## Task to complete:
Give the lines again, starting with the line that contains "You are a GUI" and going on through the line that contains "The width and", with "screenshot" changed to "screen capture" and everything else unchanged.

## Data to examine:
>>>

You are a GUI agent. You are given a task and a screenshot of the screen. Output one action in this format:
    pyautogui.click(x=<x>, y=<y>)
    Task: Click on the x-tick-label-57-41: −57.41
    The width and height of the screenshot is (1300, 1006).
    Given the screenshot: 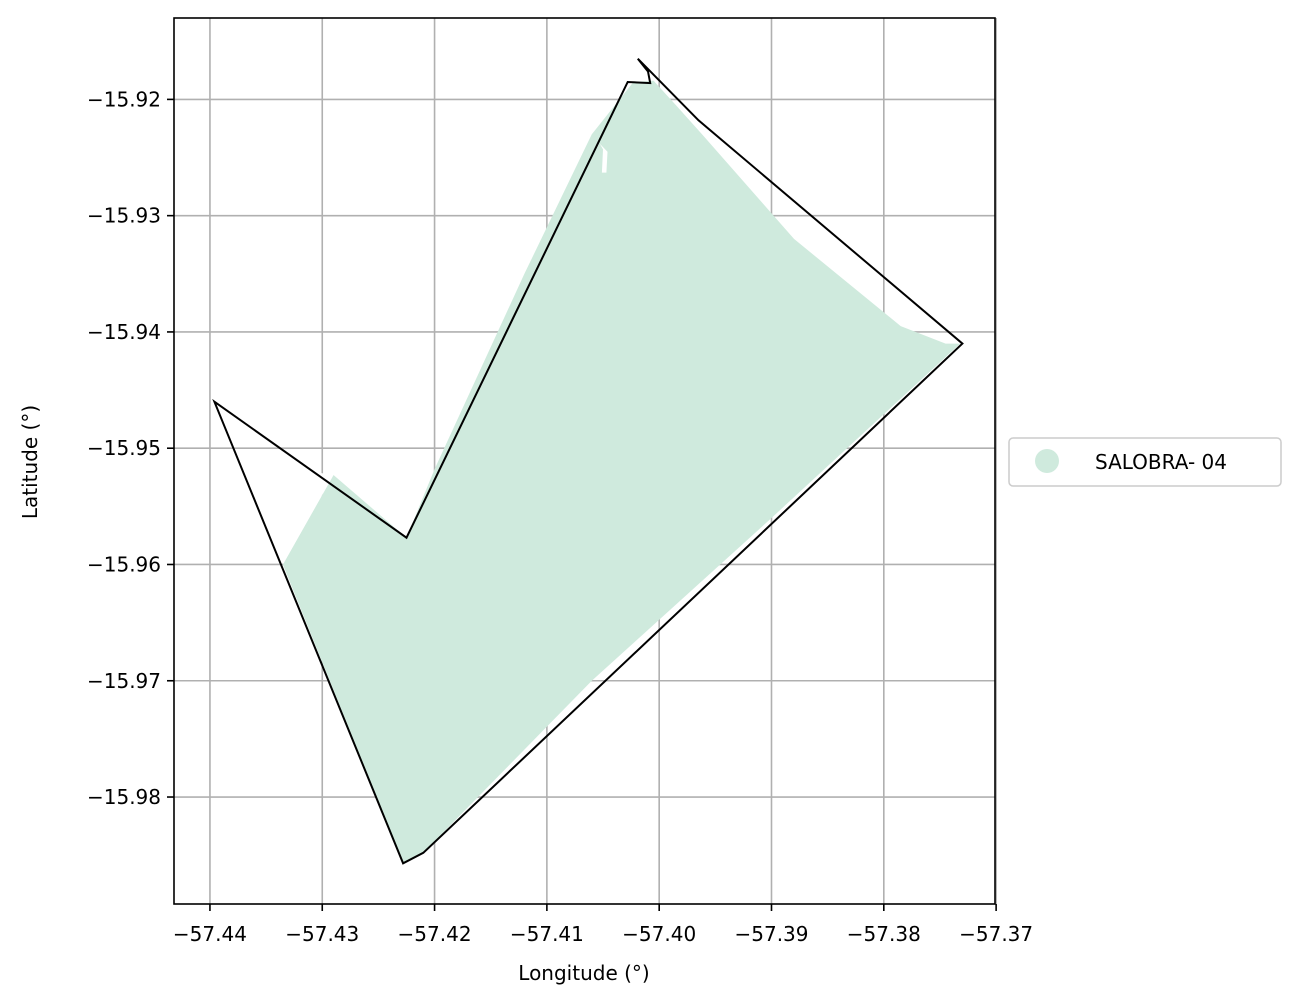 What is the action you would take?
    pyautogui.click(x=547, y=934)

<<<
>>>

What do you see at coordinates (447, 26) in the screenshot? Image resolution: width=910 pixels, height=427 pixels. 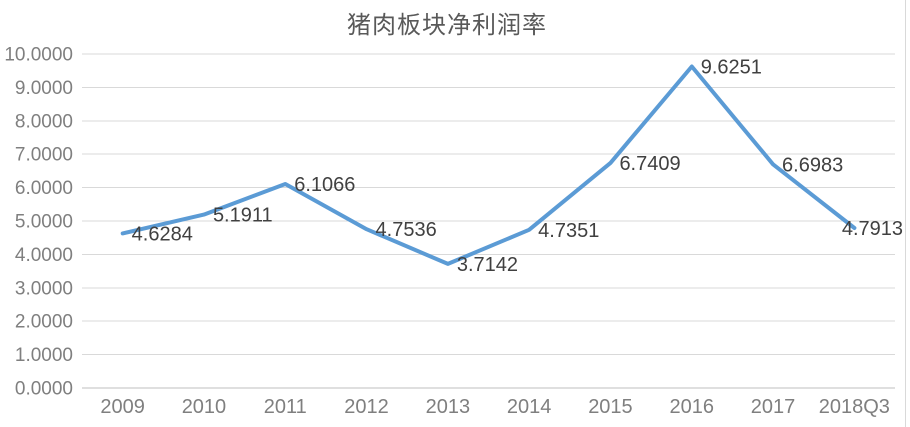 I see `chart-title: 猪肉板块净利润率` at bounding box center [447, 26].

<<<

## Problem solution:
You are a GUI agent. You are given a task and a screen capture of the screen. Output one action in this format:
    pyautogui.click(x=<x>, y=<y>)
    Task: Click on the x-tick-label-57-41: −57.41
    The width and height of the screen capture is (1300, 1006).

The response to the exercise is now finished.